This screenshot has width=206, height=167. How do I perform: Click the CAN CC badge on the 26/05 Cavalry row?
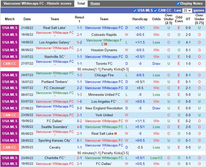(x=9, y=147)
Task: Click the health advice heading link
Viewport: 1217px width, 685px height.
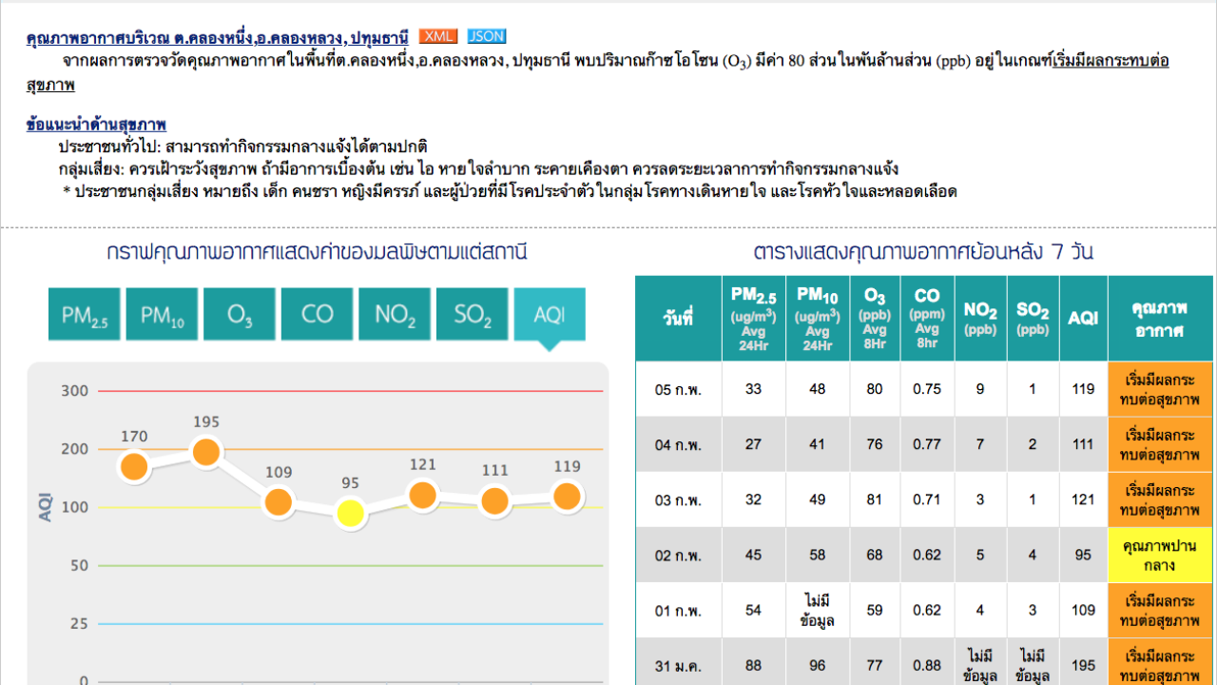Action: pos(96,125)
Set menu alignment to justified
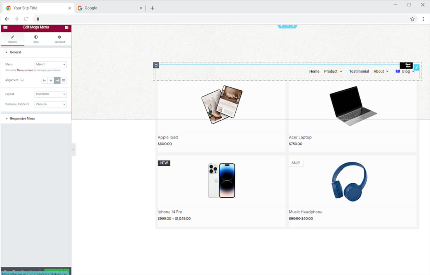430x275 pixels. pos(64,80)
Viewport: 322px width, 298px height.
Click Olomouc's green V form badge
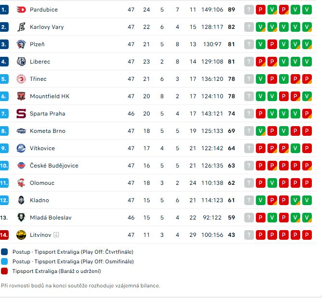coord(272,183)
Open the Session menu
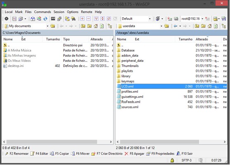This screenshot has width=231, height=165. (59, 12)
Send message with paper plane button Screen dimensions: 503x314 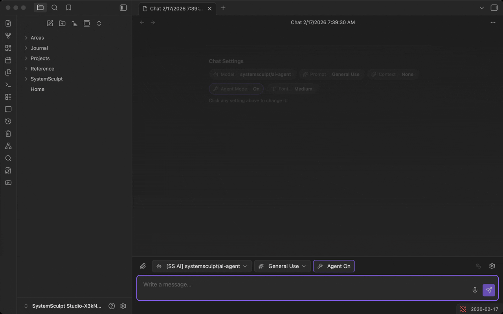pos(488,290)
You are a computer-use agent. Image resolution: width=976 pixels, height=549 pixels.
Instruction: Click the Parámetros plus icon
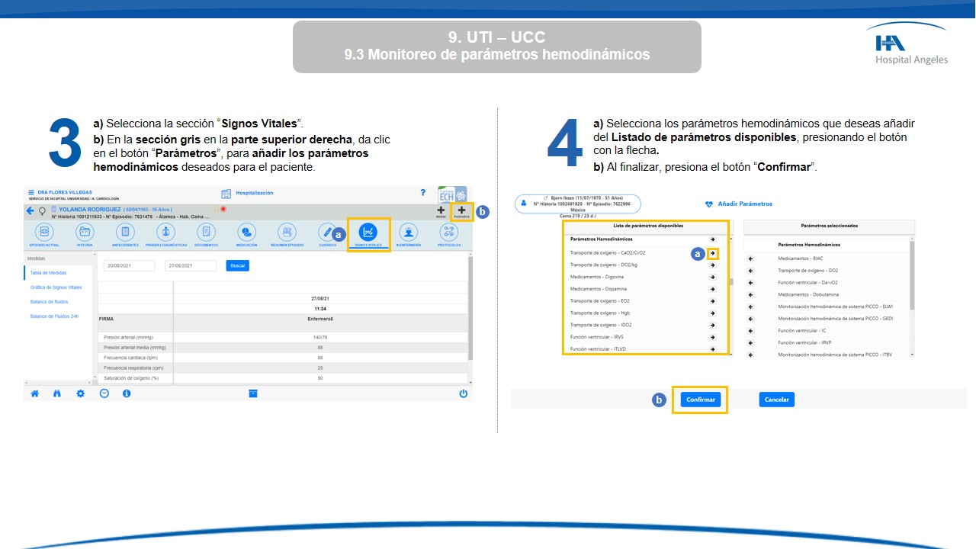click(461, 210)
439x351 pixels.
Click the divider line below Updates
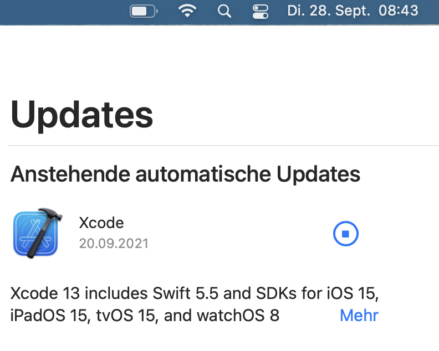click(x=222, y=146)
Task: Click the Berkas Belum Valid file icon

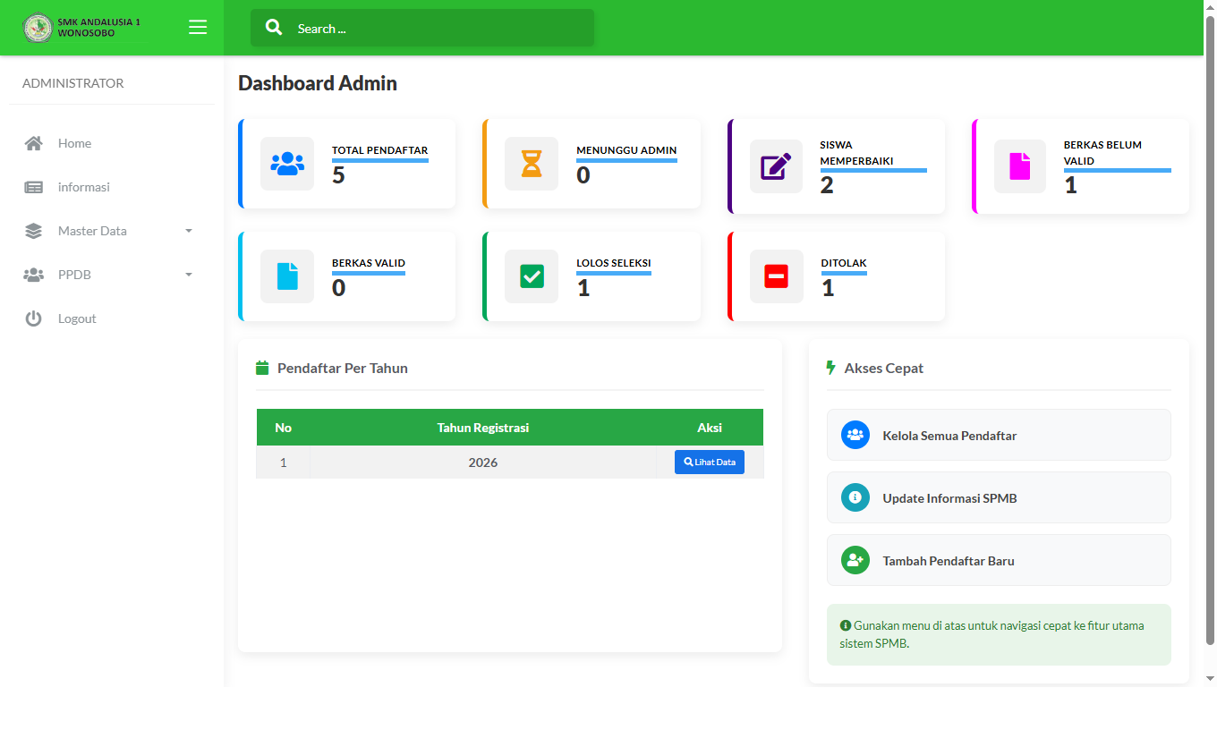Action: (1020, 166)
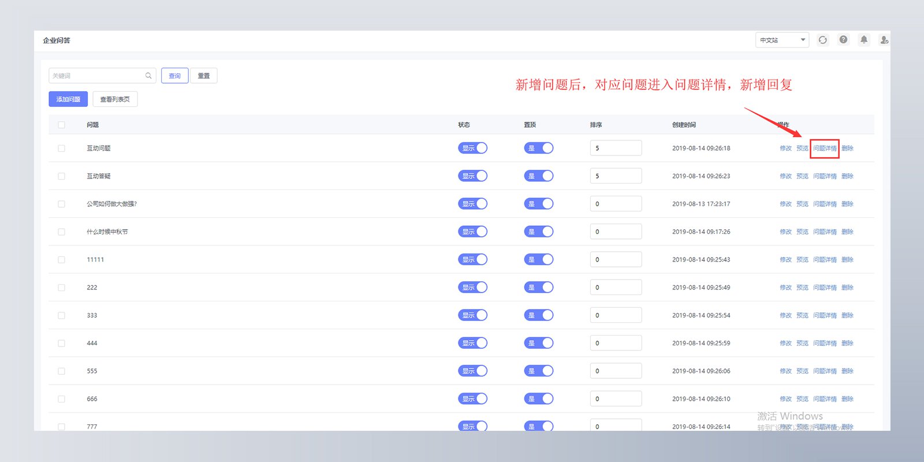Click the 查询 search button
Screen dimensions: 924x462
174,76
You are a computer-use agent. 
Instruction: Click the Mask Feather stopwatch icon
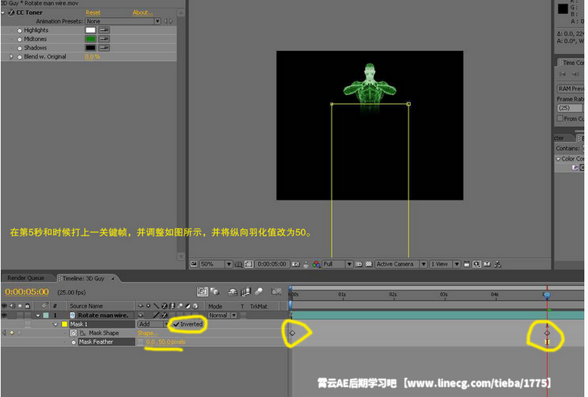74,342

» WHAT YOU NEED TO DO
An exact copy is needed of the lines running from the one containing "Click the divider line below Updates" through the last line of the material, and of no others; pictures stay out.

» YOUR RESPONSE
Click the divider line below Updates
click(x=222, y=146)
Task: Click the Berkas Belum Valid file icon

Action: (1020, 166)
Click the 查询 search button
Screen dimensions: 924x462
174,76
You are a computer-use agent. 
Instruction: Click the Mask Feather stopwatch icon
74,342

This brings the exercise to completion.